We needed a scheduler for our batch ML pipelines. Something the team could check each morning to see which jobs ran, which failed, and why. MWAA was the first thing we looked at, and for a few minutes it seemed like the obvious choice until we looked at the pricing. The smallest MWAA environment (a Small instance), runs around $360 a month. For a team running a handful of nightly scoring jobs with no 24/7 on-call requirements, that number is hard to defend.
We decided to run Airflow on EC2 instead: single instance, Docker, behind an ALB, managed with CloudFormation. The setup itself is straightforward. Getting it to deploy in a production account where AWS::EarlyValidation::ResourceExistenceCheck fires before any resource is provisioned is where it got interesting.
This article is the setup guide we wished existed when we started.
Why EC2?
The AWS-native option for managed Airflow is MWAA. It handles the infrastructure, scaling, and upgrades for you, but that convenience comes at a price. Here’s what it actually costs per month in eu-west-1:
Pricing comparison between MWAA and EC2 Airflow.

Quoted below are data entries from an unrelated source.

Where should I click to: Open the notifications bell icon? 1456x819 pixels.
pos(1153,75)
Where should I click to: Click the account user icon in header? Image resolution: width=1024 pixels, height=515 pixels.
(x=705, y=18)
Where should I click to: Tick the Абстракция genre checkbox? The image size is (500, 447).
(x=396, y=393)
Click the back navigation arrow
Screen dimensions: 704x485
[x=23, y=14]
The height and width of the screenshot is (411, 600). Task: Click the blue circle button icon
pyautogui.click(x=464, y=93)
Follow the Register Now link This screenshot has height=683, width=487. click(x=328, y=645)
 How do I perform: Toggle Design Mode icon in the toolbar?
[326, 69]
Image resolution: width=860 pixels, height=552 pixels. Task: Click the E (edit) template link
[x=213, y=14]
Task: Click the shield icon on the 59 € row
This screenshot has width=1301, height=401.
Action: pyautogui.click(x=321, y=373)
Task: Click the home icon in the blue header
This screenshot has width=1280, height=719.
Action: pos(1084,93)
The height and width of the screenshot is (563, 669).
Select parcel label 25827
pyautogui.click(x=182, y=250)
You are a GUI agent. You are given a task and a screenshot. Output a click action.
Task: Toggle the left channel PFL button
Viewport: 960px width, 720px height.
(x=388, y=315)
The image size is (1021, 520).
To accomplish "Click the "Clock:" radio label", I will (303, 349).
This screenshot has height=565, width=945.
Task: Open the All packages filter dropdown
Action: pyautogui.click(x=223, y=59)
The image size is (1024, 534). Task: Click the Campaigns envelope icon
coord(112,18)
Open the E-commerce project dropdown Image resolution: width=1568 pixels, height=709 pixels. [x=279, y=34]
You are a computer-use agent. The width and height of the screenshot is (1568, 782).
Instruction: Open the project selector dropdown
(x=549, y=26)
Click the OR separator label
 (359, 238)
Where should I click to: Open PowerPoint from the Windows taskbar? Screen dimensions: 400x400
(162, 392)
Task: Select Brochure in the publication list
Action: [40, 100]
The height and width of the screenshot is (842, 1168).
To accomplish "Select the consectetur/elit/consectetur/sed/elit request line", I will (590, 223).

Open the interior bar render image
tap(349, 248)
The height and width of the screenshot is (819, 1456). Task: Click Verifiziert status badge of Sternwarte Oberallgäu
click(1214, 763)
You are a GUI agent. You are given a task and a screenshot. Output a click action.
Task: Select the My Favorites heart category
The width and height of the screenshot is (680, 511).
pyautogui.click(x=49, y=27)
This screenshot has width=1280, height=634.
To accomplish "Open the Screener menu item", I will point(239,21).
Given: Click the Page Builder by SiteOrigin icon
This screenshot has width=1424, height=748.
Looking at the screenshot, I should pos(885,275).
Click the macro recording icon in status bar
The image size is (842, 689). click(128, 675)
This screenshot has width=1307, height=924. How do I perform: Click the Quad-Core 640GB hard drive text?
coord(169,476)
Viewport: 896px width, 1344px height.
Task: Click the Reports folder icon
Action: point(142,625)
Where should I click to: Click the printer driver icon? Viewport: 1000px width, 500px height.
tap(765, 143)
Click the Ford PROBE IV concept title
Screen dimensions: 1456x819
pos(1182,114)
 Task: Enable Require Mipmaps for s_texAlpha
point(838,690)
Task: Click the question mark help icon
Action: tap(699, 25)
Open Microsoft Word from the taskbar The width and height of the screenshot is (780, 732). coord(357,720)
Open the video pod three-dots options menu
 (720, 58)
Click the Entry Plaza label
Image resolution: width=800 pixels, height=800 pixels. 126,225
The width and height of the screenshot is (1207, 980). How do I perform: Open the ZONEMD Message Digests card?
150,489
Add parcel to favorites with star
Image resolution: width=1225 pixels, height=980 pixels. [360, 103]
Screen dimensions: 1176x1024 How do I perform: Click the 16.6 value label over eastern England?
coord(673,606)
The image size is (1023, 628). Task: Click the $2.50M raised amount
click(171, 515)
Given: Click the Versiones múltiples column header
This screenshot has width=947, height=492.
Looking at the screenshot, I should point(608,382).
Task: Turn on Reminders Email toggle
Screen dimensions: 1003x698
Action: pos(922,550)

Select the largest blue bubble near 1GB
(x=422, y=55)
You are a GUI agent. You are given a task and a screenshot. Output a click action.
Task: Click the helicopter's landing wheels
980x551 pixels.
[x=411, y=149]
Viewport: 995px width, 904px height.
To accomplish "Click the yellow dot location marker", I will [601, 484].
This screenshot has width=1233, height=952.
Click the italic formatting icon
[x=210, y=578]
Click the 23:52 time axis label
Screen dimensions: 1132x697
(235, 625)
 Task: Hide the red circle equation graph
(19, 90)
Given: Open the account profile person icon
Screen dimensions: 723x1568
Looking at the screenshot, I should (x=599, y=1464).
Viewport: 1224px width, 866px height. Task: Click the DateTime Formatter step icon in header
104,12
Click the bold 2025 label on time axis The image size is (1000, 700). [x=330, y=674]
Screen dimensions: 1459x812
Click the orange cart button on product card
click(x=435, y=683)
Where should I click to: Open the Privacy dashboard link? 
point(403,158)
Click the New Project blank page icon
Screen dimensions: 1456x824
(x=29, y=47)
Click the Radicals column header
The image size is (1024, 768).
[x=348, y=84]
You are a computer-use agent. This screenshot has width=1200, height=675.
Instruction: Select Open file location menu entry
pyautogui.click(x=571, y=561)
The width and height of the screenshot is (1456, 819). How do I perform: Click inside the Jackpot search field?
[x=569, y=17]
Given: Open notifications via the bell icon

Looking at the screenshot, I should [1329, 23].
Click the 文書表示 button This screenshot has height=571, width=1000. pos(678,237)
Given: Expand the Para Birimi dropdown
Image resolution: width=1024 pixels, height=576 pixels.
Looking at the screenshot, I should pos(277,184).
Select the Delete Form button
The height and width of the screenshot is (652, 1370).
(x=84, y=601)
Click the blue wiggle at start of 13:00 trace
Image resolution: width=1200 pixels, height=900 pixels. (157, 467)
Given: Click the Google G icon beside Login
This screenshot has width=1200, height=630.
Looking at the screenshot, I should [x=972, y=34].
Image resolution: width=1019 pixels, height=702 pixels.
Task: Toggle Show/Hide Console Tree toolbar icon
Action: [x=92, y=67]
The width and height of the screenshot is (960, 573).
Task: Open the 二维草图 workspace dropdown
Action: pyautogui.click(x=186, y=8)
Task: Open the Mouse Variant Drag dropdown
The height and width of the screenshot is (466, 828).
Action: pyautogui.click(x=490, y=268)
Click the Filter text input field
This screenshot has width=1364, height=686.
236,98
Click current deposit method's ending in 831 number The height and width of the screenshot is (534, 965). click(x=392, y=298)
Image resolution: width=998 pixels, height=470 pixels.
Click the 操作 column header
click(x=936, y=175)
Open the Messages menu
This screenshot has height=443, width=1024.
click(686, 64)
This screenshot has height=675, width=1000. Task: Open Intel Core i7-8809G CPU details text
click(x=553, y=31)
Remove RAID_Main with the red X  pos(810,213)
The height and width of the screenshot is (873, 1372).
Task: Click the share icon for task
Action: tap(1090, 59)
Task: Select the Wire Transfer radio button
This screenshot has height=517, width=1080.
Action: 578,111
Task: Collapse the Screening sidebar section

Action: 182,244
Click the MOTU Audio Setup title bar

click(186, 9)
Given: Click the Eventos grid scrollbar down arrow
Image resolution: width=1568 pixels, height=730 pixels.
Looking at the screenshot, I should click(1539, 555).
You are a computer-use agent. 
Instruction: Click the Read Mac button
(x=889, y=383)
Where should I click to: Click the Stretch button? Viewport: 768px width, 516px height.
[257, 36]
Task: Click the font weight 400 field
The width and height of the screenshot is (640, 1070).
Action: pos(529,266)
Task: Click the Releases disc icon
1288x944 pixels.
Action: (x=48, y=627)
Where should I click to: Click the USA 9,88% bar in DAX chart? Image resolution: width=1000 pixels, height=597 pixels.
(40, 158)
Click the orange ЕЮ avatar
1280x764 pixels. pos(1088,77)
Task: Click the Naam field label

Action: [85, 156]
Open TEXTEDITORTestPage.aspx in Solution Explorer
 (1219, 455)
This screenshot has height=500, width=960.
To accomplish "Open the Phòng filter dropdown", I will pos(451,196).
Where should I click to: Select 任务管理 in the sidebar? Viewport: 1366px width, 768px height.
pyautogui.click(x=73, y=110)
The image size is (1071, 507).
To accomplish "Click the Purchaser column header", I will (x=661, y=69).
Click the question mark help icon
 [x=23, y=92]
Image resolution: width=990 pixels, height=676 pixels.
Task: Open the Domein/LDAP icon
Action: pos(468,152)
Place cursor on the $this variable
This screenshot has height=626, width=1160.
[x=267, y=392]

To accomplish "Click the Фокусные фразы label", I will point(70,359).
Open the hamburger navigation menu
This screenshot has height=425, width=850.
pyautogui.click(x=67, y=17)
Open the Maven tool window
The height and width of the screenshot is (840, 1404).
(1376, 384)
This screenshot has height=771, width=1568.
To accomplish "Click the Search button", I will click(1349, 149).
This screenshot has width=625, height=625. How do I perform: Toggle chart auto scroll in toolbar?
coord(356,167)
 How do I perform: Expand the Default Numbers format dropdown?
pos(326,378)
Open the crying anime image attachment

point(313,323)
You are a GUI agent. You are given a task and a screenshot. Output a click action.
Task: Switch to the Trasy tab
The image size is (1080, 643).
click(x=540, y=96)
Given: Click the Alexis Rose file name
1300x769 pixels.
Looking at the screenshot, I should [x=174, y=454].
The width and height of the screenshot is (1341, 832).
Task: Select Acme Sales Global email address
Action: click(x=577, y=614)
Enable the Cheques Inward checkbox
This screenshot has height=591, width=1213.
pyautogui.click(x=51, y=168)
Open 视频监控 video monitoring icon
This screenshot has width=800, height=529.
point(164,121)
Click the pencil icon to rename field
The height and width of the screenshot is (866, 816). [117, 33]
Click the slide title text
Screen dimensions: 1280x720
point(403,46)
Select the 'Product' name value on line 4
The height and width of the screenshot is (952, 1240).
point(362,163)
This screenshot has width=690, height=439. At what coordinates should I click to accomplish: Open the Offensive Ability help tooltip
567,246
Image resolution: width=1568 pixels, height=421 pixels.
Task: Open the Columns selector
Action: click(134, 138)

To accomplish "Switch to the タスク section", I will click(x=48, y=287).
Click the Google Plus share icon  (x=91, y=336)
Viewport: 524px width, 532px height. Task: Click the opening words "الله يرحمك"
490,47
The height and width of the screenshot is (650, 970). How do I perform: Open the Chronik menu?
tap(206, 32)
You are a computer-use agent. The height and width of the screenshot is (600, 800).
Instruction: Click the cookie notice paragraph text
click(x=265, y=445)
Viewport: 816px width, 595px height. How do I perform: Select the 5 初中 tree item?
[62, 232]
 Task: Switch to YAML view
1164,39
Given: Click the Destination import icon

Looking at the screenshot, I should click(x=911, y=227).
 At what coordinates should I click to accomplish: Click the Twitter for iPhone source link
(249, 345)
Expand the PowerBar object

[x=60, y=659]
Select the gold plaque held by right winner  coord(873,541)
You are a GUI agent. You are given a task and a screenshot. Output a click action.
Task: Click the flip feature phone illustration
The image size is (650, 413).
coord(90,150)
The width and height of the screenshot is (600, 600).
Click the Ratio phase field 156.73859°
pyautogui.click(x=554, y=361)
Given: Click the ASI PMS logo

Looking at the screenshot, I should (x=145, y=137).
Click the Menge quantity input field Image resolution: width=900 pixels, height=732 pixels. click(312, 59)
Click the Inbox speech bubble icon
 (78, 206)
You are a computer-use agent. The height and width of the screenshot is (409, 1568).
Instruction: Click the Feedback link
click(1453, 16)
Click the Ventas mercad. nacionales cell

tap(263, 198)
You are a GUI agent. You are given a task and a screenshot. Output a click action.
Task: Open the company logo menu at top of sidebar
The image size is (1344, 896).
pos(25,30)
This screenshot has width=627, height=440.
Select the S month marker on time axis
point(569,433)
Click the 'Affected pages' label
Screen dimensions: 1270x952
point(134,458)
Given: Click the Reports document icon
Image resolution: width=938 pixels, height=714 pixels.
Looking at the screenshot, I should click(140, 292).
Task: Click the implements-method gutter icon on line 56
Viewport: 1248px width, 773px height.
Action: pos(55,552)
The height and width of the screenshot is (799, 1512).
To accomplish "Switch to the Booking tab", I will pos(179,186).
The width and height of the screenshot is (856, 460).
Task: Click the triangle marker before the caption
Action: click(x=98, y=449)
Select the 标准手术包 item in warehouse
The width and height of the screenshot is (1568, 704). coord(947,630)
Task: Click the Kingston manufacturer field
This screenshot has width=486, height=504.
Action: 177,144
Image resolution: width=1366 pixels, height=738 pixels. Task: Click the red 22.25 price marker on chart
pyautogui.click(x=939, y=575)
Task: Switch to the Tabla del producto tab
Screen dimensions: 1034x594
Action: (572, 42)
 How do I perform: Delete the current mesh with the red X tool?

MWAA makes sense when you need high availability, auto-scaling workers, or genuinely zero ops overhead. For a data team running nightly batch jobs with a handful of DAGs and no SLA requirements, the cost difference is difficult to justify.
Prices approximate as of mid-2025 for eu-west-1. Check AWS pricing for current rates.
What We’re Building
The architecture is deliberately simple. A single EC2 instance runs Airflow in Docker, sits behind an Application Load Balancer, and pulls secrets from SSM Parameter Store. The whole stack is defined via CloudFormation.
Airflow EC2 deployment on AWS.
A custom entrypoint starts the Airflow scheduler and webserver as separate processes inside the container. There’s no Celery or Redis in the background: just EC2. The EC2 only accepts traffic from the ALB: port 8080 is never directly exposed. Access goes through a VPN, so there’s no public internet exposure at all.
A high-level overview of the deployment pipeline.
The deploy pipeline covers six steps in order: IAM permissions first, then the platform stack (EC2 and ALB), artifact uploads, Docker build, DAG sync, and finally the job stack with Lambda and Step Functions.
Before You Deploy: Seed SSM Parameters
By default, Airflow auto-generates a random admin password on first start and writes it to a local file on the EC2 instance. That works, but it means you have to shell into the instance every time you need the password, which defeats the purpose of having a clean deploy pipeline.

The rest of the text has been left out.